Student musicians spend most of their time practising. These countless hours of practising help them learn to 
interpret a piece of music as the composer imagine it, but also developing their own style -one that is unique 
to each of them. Said in other words, what makes a piece of music come alive is also what distinguishes great 
artists from any other. 

In this work, we propose a piece of software and a machine learning algorithm which are able to classify 
performances according to their similarity to those of famous musicians. Such a system would help students 
to understand the musical resources some of the greatest performers use and how to imitate them. 

We focus on the task of characterizing performers from their playing style using descriptors that are 
automatically extracted from commercial audio recordings by means of state-of-the-art feature extraction 
tools. This learning process is done by employing the system described in Molina-Solana et al. (Molina- 
Solana, M. et ah, 2010). This approach is quite different from those in the literature, in which a heavy human 
intervention is needed in order to manually annotate the music. That is, however, what makes it feasible for 
being employed in an automated system such as the one we present here. The devised software requires no 
human intervention, being the whole process done in an automatic way. 

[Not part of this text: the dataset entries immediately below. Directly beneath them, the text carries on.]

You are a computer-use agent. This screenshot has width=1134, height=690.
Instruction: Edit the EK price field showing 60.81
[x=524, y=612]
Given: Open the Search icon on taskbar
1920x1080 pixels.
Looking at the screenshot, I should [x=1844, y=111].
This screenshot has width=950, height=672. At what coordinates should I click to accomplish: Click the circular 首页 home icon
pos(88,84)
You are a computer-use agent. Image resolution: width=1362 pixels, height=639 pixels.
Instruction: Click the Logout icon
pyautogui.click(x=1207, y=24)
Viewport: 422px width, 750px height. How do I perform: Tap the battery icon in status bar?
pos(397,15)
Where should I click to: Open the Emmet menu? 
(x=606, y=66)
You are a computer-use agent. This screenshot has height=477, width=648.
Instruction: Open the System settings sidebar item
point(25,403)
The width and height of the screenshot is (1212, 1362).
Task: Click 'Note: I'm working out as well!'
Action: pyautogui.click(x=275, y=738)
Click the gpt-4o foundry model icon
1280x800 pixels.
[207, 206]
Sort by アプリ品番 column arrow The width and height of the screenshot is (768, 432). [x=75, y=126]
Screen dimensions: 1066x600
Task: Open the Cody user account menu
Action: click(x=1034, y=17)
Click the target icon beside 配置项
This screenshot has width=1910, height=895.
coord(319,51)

Software tools aimed to help students to better perform have mainly the drawback that they are limited to 
a range of previously analysed songs. That is not the case of our system as far as the learning model we have 
chosen, is able to capture how the performer plays, regardless the piece being performed. This way, the 
student is assessed of how to play a work even though the expert musician did never play it. 

No special hardware (e.g. MIDI instruments) is required to appraise the student’s unique way of 
performing. Only an audio recording of the student performing with their own instrument is required. Thus, 
the performance is no biased in any sense: students play with their own instrument and there is no need of 
them being aware of them being recorded. In fact, it is relatively easy to count with students’ recordings 
nowadays because many teachers encourage their students to record themselves when playing. 

This paper is organized as follows. Firstly, in Section 2 we provide some background about both Music 
Performance and Music Education. In section 3, we briefly explain the model we use to represent the 
information about performances, and how that information is extracted from audio files. Section 4 presents 
the devised software and how it can be used. Finally, Section 5 points out some conclusions and further 
developments.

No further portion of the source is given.